Not everything good is new. I just think that we forgot them, along the way.
For myself, I generally operate as a one-man shop, so I have the following tips, that work for me:
* Modular Design
I write my stuff in discrete modules, if possible. Sometimes, the modules are source code files, organized by functional realms, other times, they are complete, soup-to-nuts, published and supported SPM modules. The iOS app that I'm writing now, has this current dependency manifest:
All of them, with the exception of the first one (KeychainSwift), were written by me, and are released, supported open-source Swift Packages.I also wrote a couple of backend servers, that the app leverages.
* Layered Design
I write stuff in layers; especially server code. Each layer has a loose coupling with the other layers, and also maintains a fairly strict functional domain. This makes it very easy (and less bug prone) to pivot and fix.
* Document As I Go
I write my documentation into the code. I've learned to keep it mostly to headerdoc-style documentation. I write about my process here[1].
I also practice "Forensic Design Documentation"[2], and "Evolutionary Design Specifications"[3]. These help me to move quite quickly, yet maintain a well-structured, well-tested project.
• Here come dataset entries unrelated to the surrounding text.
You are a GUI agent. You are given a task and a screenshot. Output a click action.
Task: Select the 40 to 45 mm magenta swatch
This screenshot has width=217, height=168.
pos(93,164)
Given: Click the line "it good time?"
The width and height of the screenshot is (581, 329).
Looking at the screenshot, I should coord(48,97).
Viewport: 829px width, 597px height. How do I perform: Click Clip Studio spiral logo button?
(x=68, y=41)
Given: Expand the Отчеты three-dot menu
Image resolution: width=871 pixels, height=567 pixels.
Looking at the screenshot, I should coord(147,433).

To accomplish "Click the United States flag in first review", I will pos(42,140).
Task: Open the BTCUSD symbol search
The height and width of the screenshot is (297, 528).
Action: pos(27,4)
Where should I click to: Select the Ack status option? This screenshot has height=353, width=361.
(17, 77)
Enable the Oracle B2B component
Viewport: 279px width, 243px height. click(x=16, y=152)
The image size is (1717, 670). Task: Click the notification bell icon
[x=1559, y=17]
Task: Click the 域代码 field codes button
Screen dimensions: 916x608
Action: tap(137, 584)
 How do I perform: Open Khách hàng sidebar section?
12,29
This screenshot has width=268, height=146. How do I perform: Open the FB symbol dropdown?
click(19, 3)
* Test Harnesses over Unit Tests
I find that test harnesses[4] allow me the greatest flexibility, and fastest path to integration testing, which is where I want to be.
* Reduce "Concrete Galoshes"[5]
This is pretty important, and many of the above practices go a long way towards this goal.
I know that the way I do things won't work for many folks; especially teams of less-experienced developers. My experience, coupled with an OCD nature, make it work for me.
WFM. YMMV.
[0] https://stevemcconnell.com/articles/software-quality-at-top-... (It would be great, if he fixed the images in that article, one day).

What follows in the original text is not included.